TOKYO — Japan's economy plunged back into recession in January-March, contracting sharply on the impact of the nation's biggest recorded earthquake, a tsunami and a nuclear crisis, data showed Thursday.
The economy shrank by a much worse-than-expected annualised 3.7 percent in the first three months of the year, marking the second consecutive quarter of contraction, which economists define as a technical recession.
In the aftermath of the disasters, output saw its biggest ever fall and spending plunged while consumer and business confidence took a tumble.
Consumers have held off spending on non-essentials such as entertainment and travel.
Many analysts see the downturn getting worse in April-June, as nationwide supply chain problems in the wake of the quake continue to disrupt production and the threat of power supply disruption prevails.
The fall in annualised GDP was much more severe than the 2.0 percent drop forecast in a Dow Jones Newswires poll of analysts and was the first successive contraction since the 2008 financial crisis.
"The Japanese economy is expected to remain weak for the time-being," Economy Minister Kauro Yosano told reporters, adding that a third straight contraction in April-June was likely.
However, he stressed that Japan's plight would be temporary given the difference between the impact of the earthquake and that of the global financial crisis which sapped overseas demand.
"The situation is totally different from the time in the wake of Lehman Brothers' collapse. The Japanese economy is seen to be strong enough to show resilience," he said.
"The reason for the GDP's fall is clear and it is not due to sluggish overseas demand. The decline is seen to be temporary."

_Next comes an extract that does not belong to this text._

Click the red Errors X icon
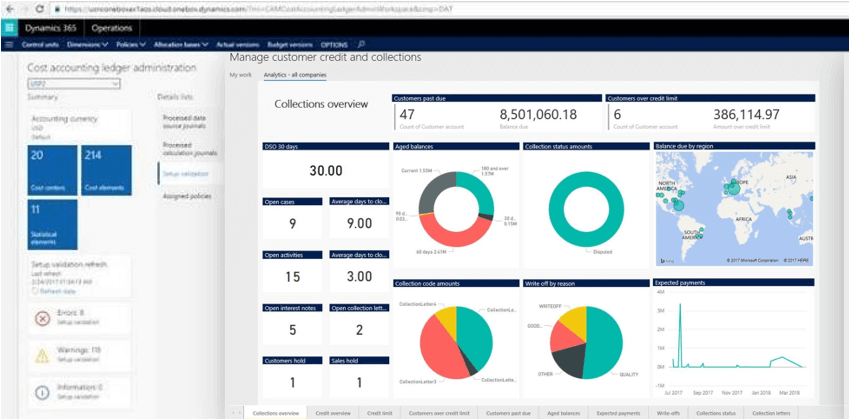 42,319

Private consumption, which accounts for nearly two-thirds of the economy, was down 0.6 percent as Japan adopted a mentality of self-restraint in the aftermath of the disasters.
Data earlier this week showed consumer sentiment plunging by its steepest measure on record in April.

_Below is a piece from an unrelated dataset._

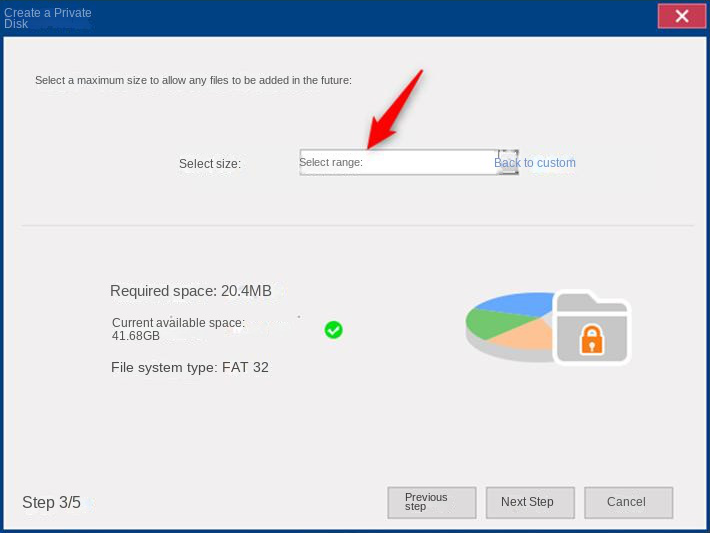Click the blue slice of the pie chart
Screen dimensions: 710x533
520,304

The January-March contraction was the worst slippage since a record 18.3 percent tumble in January March 2009.
Gross domestic product fell 0.9 percent on a quarter-to-quarter basis, government data showed.

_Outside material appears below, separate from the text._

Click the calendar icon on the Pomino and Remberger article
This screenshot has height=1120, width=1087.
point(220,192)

The 9.0 magnitude earthquake and a devastating tsunami has left nearly 25,000 dead or missing, and with a subsequent emergency at the Fukushima Daiichi nuclear plant it plunged Japan into its worst post-war crisis.
Many of Japan's biggest companies saw profits tumble in the quarter and have been unable to offer forecasts due to the scale of March 11's impact on production and sales.
Many component manufacturers are based in the worst-hit regions of Japan, their facilities damaged by the earthquake or inundated by the giant wave that followed.
Power shortages also threaten the economy, and while initial fears of a supply-demand imbalance going into the summer months have eased slightly, the situation is seen to remain volatile, analysts warn.
Before Japan was hit by the earthquake and ensuing tsunami, some analysts had predicted that the nation's economy would return to growth in the first quarter on the back of rising overseas demand.
Having gone into recession, analysts say however that GDP should start to grow again in the third quarter as initial earthquake-related disruption is overcome and reconstruction spending starts to boost the official figures.
"The point to watch in coming quarters is how well production can recover," said Daiju Aoki, economist at investment bank UBS.
He added there is no need for being overly pessimistic about the future of the Japanese economy. "It is unlikely that (the economy) will stay mired in recession."